Fix potential integer overflow issues (#4429)

It is reported as "Multiplication result converted to larger type".
And "Multiplication result may overflow 'Type A' before it is
converted to 'Type B'." Type A is a larger type than Type B.

Since the conversion applies after the multiplication, arithmetic
overflow may still occur.

> The rule flags every multiplication of two non-constant integer expressions
> that is (explicitly or implicitly) converted to a larger integer type. The
> conversion is an indication that the expression would produce a result that
> would be too large to fit in the smaller integer type.

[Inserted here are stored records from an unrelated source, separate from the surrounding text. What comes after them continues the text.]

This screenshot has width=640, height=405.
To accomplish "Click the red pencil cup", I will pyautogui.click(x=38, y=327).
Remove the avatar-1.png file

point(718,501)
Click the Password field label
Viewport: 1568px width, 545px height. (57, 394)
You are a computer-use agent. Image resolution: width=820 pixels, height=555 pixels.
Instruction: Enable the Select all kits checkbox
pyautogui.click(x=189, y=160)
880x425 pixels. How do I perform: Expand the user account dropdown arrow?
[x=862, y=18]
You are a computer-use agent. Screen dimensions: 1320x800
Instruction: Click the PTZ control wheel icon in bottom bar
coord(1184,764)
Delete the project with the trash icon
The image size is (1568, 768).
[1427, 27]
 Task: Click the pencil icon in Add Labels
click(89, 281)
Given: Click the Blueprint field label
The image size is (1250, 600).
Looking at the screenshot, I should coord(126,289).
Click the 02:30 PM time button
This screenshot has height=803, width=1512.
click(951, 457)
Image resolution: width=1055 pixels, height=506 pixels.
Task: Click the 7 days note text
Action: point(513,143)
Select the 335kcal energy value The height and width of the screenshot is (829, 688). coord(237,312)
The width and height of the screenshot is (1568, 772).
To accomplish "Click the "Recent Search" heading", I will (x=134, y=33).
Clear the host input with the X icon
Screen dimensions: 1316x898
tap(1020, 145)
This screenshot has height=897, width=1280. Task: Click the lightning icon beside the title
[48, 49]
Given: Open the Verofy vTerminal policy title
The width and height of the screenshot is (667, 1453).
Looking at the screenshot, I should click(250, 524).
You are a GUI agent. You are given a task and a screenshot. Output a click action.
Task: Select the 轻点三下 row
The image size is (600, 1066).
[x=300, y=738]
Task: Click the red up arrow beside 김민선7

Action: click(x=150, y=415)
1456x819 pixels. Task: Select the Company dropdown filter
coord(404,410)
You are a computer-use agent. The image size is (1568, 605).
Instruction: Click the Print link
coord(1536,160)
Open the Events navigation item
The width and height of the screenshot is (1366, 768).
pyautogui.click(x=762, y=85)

core/iwasm/aot/aot_runtime.c

@@ -3639,7 +3639,7 @@ aot_get_module_inst_mem_consumption(const AOTModuleInstance *module_inst,
     for (i = 0; i < module_inst->memory_count; i++) {
         AOTMemoryInstance *mem_inst = module_inst->memories[i];
         mem_conspn->memories_size +=
-            mem_inst->num_bytes_per_page * mem_inst->cur_page_count;
+            (uint64)mem_inst->num_bytes_per_page * mem_inst->cur_page_count;
         mem_conspn->app_heap_size =
             mem_inst->heap_data_end - mem_inst->heap_data;
         /* size of app heap structure */

core/iwasm/compilation/aot_emit_aot_file.c

@@ -302,8 +302,8 @@ get_init_expr_size(const AOTCompContext *comp_ctx, const AOTCompData *comp_data,
 
             /* array_elem_type + type_index + len + elems */
             size += sizeof(uint32) * 3
-                    + wasm_value_type_size_internal(array_type->elem_type,
+                    + (uint64)wasm_value_type_size_internal(
-                                                    comp_ctx->pointer_size)
+                          array_type->elem_type, comp_ctx->pointer_size)
                           * value_count;
             break;
         }

core/iwasm/compilation/aot_emit_function.c

@@ -347,7 +347,8 @@ call_aot_invoke_c_api_native(AOTCompContext *comp_ctx, AOTFuncContext *func_ctx,
 
     /* Get &c_api_func_imports[func_idx], note size of CApiFuncImport
        is pointer_size * 3 */
-    offset = I32_CONST((comp_ctx->pointer_size * 3) * import_func_idx);
+    offset = I32_CONST((unsigned long long)comp_ctx->pointer_size * 3
+                       * import_func_idx);
     CHECK_LLVM_CONST(offset);
     c_api_func_import =
         LLVMBuildInBoundsGEP2(comp_ctx->builder, INT8_TYPE, c_api_func_imports,

core/iwasm/interpreter/wasm_runtime.c

@@ -4161,7 +4161,7 @@ wasm_get_module_inst_mem_consumption(const WASMModuleInstance *module_inst,
         sizeof(WASMMemoryInstance *) * module_inst->memory_count;
     for (i = 0; i < module_inst->memory_count; i++) {
         WASMMemoryInstance *memory = module_inst->memories[i];
-        size = memory->num_bytes_per_page * memory->cur_page_count;
+        size = (uint64)memory->num_bytes_per_page * memory->cur_page_count;
         mem_conspn->memories_size += size;
         mem_conspn->app_heap_size += memory->heap_data_end - memory->heap_data;
         /* size of app heap structure */

core/iwasm/libraries/thread-mgr/thread_manager.c

@@ -301,7 +301,8 @@ wasm_cluster_create(WASMExecEnv *exec_env)
         aux_stack_start -= cluster->stack_size;
 
         for (i = 0; i < cluster_max_thread_num; i++) {
-            cluster->stack_tops[i] = aux_stack_start - cluster->stack_size * i;
+            cluster->stack_tops[i] =
+                aux_stack_start - (uint64)cluster->stack_size * i;
         }
     }
 #endif